(Some records)
┄┄┄┄┄┄┄┄┄┄

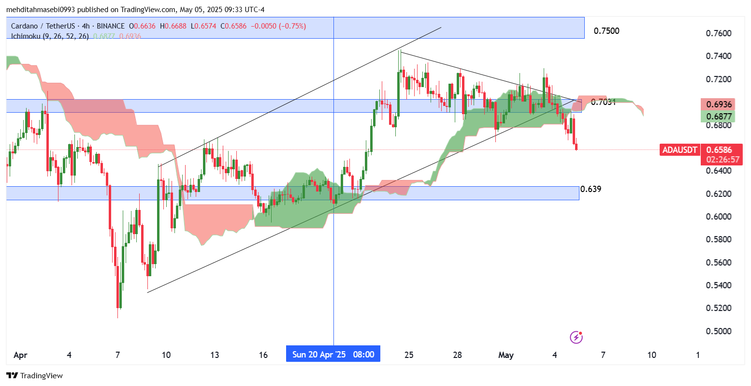Select the green 0.6877 price axis label
This screenshot has height=386, width=751.
[x=719, y=116]
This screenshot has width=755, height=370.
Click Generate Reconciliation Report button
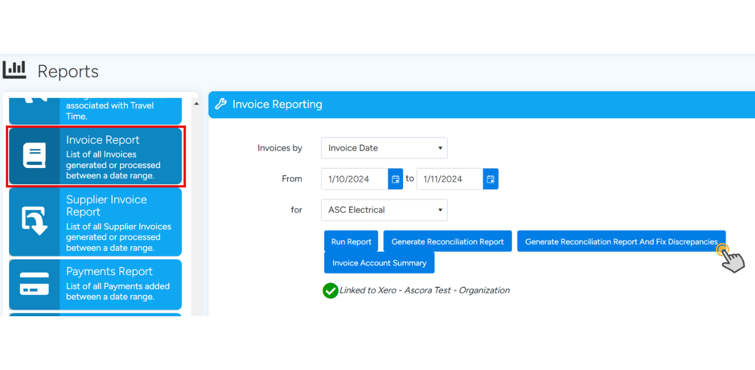pyautogui.click(x=448, y=241)
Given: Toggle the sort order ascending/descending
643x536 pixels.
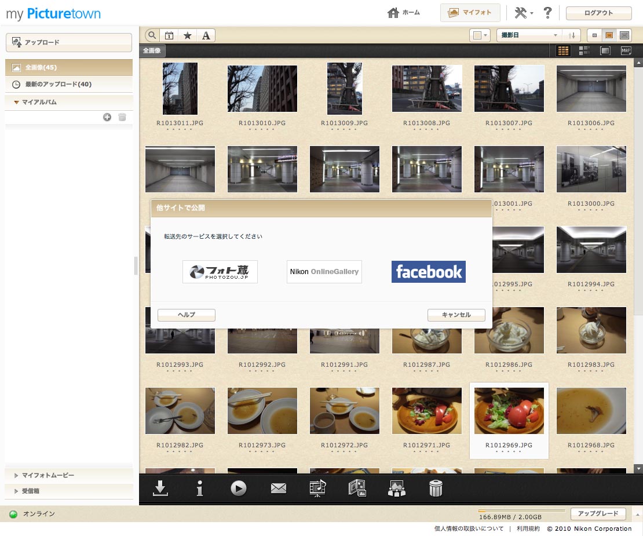Looking at the screenshot, I should pyautogui.click(x=572, y=35).
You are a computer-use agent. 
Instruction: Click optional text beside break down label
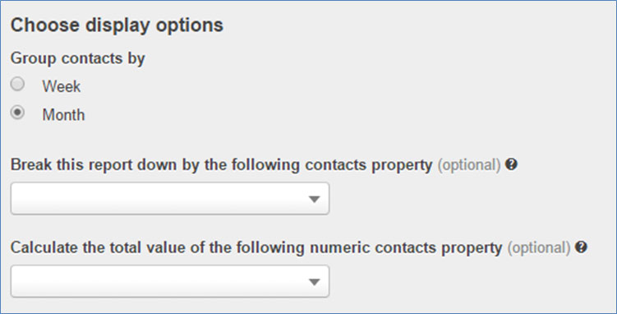(x=469, y=166)
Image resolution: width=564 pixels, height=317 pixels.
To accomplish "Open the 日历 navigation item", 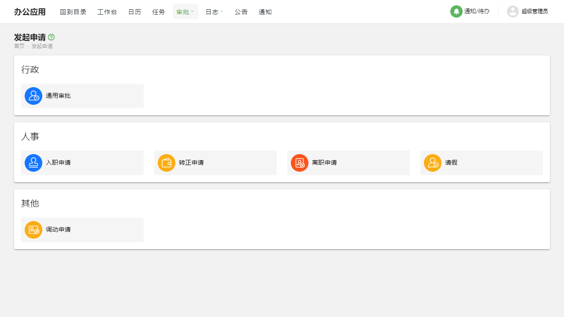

┄┄┄┄┄┄┄┄┄┄

Reproduce the records, beginning with the line that contains "Image resolution: width=564" and continuing through the end of the records, omitting the pictures. In those lines, swap "navigation item" for "menu entry" and leave everything else unchanged.

Image resolution: width=564 pixels, height=317 pixels.
To accomplish "Open the 日历 menu entry", 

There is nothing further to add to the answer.